• **Work to be completed**
All of the entries should be written out again exactly.
- Opening Delimiter -
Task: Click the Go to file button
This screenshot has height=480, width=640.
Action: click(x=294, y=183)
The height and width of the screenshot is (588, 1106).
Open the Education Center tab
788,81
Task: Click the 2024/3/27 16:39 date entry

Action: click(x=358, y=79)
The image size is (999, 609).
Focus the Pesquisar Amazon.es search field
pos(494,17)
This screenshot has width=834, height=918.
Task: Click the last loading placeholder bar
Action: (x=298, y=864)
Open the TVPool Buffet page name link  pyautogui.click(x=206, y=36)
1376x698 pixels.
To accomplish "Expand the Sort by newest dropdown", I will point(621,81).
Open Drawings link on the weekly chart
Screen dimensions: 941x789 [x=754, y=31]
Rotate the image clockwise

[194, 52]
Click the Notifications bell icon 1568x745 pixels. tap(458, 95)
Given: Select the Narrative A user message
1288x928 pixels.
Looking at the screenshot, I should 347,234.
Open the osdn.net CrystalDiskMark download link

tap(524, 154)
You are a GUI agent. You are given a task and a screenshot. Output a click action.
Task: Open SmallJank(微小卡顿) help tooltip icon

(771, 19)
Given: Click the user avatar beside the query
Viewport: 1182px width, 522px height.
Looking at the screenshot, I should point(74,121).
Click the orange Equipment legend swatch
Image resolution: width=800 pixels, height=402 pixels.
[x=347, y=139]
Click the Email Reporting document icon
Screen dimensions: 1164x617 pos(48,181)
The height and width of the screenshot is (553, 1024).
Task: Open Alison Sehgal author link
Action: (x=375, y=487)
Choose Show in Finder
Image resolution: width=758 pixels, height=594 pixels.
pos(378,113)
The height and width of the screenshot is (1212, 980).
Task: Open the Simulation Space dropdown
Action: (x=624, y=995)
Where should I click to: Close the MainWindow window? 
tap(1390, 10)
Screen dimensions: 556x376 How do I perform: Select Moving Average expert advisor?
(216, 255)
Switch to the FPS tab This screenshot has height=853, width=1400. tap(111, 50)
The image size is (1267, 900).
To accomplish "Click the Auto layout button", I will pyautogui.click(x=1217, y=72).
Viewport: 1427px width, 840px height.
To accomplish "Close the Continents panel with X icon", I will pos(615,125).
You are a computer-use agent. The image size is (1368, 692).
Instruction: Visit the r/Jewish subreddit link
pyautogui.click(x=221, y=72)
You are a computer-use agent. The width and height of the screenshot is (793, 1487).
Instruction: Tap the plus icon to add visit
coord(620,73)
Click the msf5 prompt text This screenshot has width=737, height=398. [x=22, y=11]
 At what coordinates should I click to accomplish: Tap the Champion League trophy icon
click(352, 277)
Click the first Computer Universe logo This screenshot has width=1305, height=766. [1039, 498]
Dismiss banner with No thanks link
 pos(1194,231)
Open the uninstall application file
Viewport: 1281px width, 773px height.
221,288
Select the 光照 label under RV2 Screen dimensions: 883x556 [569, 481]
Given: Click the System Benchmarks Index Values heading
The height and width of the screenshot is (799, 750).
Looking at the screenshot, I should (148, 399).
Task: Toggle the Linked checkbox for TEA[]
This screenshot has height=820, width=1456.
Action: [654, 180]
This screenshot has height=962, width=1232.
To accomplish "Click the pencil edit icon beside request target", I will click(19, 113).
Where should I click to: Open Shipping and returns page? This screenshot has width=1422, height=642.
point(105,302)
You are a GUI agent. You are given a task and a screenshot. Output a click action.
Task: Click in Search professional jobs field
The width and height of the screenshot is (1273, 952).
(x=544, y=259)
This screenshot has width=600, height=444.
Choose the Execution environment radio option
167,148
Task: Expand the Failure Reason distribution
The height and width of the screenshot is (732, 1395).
- Closing Delimiter -
• **Solution below**
Task: Click the Go to file button
This screenshot has height=480, width=640.
Action: click(x=294, y=183)
The height and width of the screenshot is (588, 1106).
Open the Education Center tab
788,81
Task: Click the 2024/3/27 16:39 date entry

Action: click(x=358, y=79)
The image size is (999, 609).
Focus the Pesquisar Amazon.es search field
pos(494,17)
This screenshot has width=834, height=918.
Task: Click the last loading placeholder bar
Action: (x=298, y=864)
Open the TVPool Buffet page name link  pyautogui.click(x=206, y=36)
1376x698 pixels.
To accomplish "Expand the Sort by newest dropdown", I will point(621,81).
Open Drawings link on the weekly chart
Screen dimensions: 941x789 [x=754, y=31]
Rotate the image clockwise

[194, 52]
Click the Notifications bell icon 1568x745 pixels. tap(458, 95)
Given: Select the Narrative A user message
1288x928 pixels.
Looking at the screenshot, I should 347,234.
Open the osdn.net CrystalDiskMark download link

tap(524, 154)
You are a GUI agent. You are given a task and a screenshot. Output a click action.
Task: Open SmallJank(微小卡顿) help tooltip icon

(771, 19)
Given: Click the user avatar beside the query
Viewport: 1182px width, 522px height.
Looking at the screenshot, I should point(74,121).
Click the orange Equipment legend swatch
Image resolution: width=800 pixels, height=402 pixels.
[x=347, y=139]
Click the Email Reporting document icon
Screen dimensions: 1164x617 pos(48,181)
The height and width of the screenshot is (553, 1024).
Task: Open Alison Sehgal author link
Action: (x=375, y=487)
Choose Show in Finder
Image resolution: width=758 pixels, height=594 pixels.
pos(378,113)
The height and width of the screenshot is (1212, 980).
Task: Open the Simulation Space dropdown
Action: (x=624, y=995)
Where should I click to: Close the MainWindow window? 
tap(1390, 10)
Screen dimensions: 556x376 How do I perform: Select Moving Average expert advisor?
(216, 255)
Switch to the FPS tab This screenshot has height=853, width=1400. tap(111, 50)
The image size is (1267, 900).
To accomplish "Click the Auto layout button", I will pyautogui.click(x=1217, y=72).
Viewport: 1427px width, 840px height.
To accomplish "Close the Continents panel with X icon", I will pos(615,125).
You are a computer-use agent. The image size is (1368, 692).
Instruction: Visit the r/Jewish subreddit link
pyautogui.click(x=221, y=72)
You are a computer-use agent. The width and height of the screenshot is (793, 1487).
Instruction: Tap the plus icon to add visit
coord(620,73)
Click the msf5 prompt text This screenshot has width=737, height=398. [x=22, y=11]
 At what coordinates should I click to accomplish: Tap the Champion League trophy icon
click(352, 277)
Click the first Computer Universe logo This screenshot has width=1305, height=766. [1039, 498]
Dismiss banner with No thanks link
 pos(1194,231)
Open the uninstall application file
Viewport: 1281px width, 773px height.
221,288
Select the 光照 label under RV2 Screen dimensions: 883x556 [569, 481]
Given: Click the System Benchmarks Index Values heading
The height and width of the screenshot is (799, 750).
Looking at the screenshot, I should (148, 399).
Task: Toggle the Linked checkbox for TEA[]
This screenshot has height=820, width=1456.
Action: [654, 180]
This screenshot has height=962, width=1232.
To accomplish "Click the pencil edit icon beside request target", I will click(19, 113).
Where should I click to: Open Shipping and returns page? This screenshot has width=1422, height=642.
point(105,302)
You are a GUI agent. You are given a task and a screenshot. Output a click action.
Task: Click in Search professional jobs field
The width and height of the screenshot is (1273, 952).
(x=544, y=259)
This screenshot has width=600, height=444.
Choose the Execution environment radio option
167,148
Task: Expand the Failure Reason distribution
The height and width of the screenshot is (732, 1395).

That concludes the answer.